Exercise ▸ Revise the lines below so that "toolbar" becomes "menu bar" and nothing else changes. Omit the pictures from your version.

Excerpted records ▸
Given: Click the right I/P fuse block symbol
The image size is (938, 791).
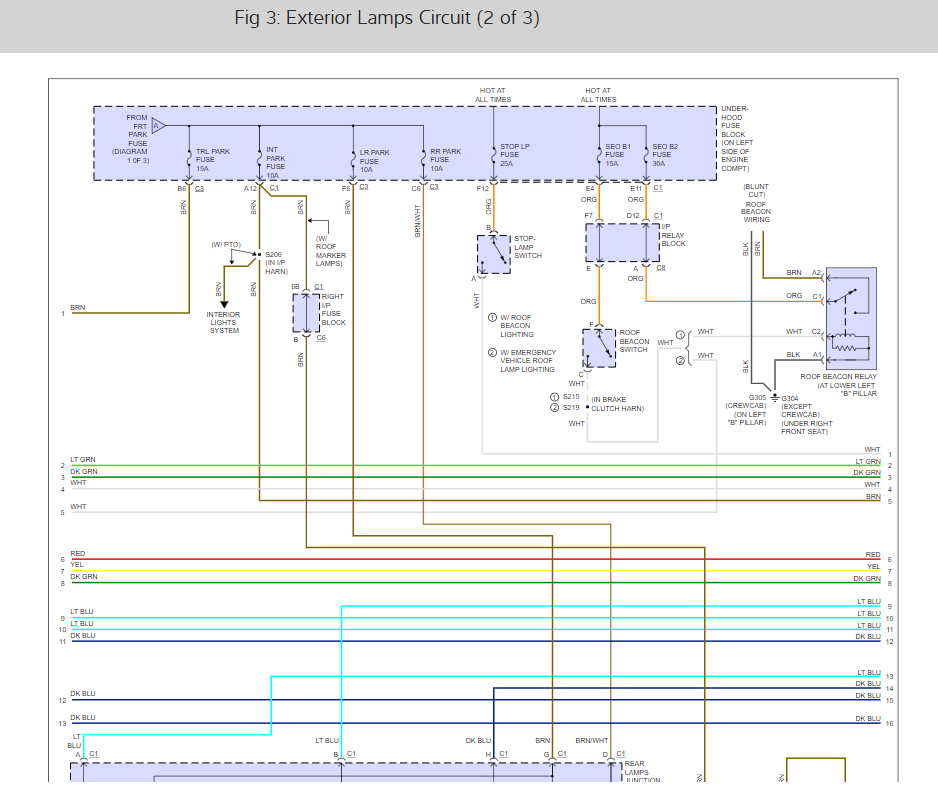Looking at the screenshot, I should [x=305, y=314].
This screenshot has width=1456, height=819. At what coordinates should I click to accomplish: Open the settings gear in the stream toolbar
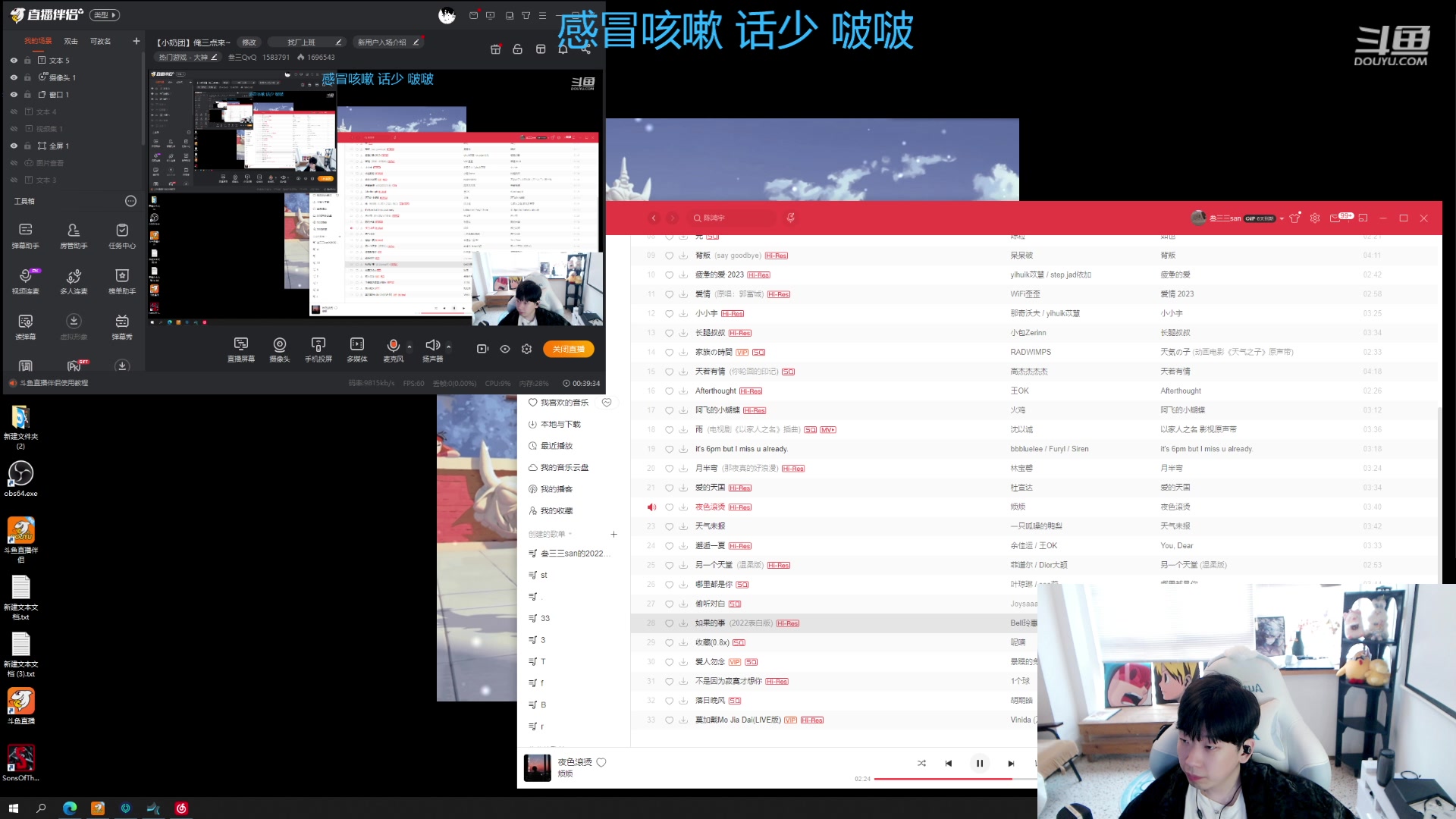[x=526, y=349]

Expected output ▸
Given: Click the right I/P fuse block symbol
The image size is (938, 791).
Looking at the screenshot, I should [x=305, y=314].
This screenshot has width=1456, height=819. At what coordinates should I click to accomplish: Open the settings gear in the stream menu bar
[x=526, y=349]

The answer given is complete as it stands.